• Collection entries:
Start of Block
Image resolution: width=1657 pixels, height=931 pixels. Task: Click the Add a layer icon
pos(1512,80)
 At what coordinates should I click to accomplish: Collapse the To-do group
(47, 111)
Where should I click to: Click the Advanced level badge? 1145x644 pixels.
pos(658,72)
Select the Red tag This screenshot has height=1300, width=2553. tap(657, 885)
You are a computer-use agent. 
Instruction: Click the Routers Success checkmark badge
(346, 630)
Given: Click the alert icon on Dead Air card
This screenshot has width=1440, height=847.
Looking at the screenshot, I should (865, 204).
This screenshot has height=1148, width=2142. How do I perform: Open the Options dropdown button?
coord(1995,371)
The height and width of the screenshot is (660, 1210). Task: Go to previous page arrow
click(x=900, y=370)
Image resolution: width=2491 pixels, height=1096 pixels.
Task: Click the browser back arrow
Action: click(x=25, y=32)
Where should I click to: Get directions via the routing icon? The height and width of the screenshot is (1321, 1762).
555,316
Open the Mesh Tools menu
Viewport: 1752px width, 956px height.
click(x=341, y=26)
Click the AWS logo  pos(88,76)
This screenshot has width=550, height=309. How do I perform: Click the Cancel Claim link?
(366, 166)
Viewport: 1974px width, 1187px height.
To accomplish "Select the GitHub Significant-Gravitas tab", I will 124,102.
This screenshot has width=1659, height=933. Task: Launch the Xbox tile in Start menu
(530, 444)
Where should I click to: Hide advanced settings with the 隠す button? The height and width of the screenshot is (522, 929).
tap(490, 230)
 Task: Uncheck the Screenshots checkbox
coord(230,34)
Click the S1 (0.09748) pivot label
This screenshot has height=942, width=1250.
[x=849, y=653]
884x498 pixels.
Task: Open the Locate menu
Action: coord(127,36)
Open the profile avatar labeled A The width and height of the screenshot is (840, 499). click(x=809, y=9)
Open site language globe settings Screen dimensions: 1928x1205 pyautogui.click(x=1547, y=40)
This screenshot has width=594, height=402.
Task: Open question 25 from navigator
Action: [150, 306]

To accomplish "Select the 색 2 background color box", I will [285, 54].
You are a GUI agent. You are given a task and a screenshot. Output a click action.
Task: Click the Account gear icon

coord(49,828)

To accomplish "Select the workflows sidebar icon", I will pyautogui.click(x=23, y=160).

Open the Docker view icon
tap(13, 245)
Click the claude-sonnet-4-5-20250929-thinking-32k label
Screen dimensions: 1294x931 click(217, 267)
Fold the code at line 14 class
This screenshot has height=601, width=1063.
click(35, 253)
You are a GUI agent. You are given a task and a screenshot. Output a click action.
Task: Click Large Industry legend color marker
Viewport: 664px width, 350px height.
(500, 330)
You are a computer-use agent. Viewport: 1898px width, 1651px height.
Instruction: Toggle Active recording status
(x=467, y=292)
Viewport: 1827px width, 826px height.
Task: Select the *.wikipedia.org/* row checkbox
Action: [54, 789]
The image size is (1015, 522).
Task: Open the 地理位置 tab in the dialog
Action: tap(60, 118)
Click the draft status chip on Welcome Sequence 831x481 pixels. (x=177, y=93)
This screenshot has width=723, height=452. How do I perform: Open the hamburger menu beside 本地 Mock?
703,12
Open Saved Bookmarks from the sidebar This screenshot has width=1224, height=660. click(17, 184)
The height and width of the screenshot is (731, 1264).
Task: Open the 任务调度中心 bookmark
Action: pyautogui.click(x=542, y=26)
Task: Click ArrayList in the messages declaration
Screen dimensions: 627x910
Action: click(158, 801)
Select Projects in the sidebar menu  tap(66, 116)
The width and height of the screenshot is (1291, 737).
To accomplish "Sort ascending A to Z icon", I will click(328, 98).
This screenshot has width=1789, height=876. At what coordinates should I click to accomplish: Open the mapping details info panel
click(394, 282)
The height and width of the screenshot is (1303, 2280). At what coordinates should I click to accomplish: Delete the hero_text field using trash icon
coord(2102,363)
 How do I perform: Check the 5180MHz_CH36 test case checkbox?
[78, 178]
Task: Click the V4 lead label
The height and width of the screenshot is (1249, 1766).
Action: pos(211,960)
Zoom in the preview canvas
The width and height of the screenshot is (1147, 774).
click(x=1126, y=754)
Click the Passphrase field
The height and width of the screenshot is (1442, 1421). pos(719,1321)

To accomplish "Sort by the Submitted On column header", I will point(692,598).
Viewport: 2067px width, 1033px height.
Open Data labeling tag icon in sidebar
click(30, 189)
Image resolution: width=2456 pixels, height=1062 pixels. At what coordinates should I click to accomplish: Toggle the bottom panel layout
End of Block
• Task description: For the string "computer", search the preceding data and copy every line that includes it.

• Solution to the problem:
You are a computer-use agent. 
You are a computer-use agent. Viewport: 1898px width, 1651px height.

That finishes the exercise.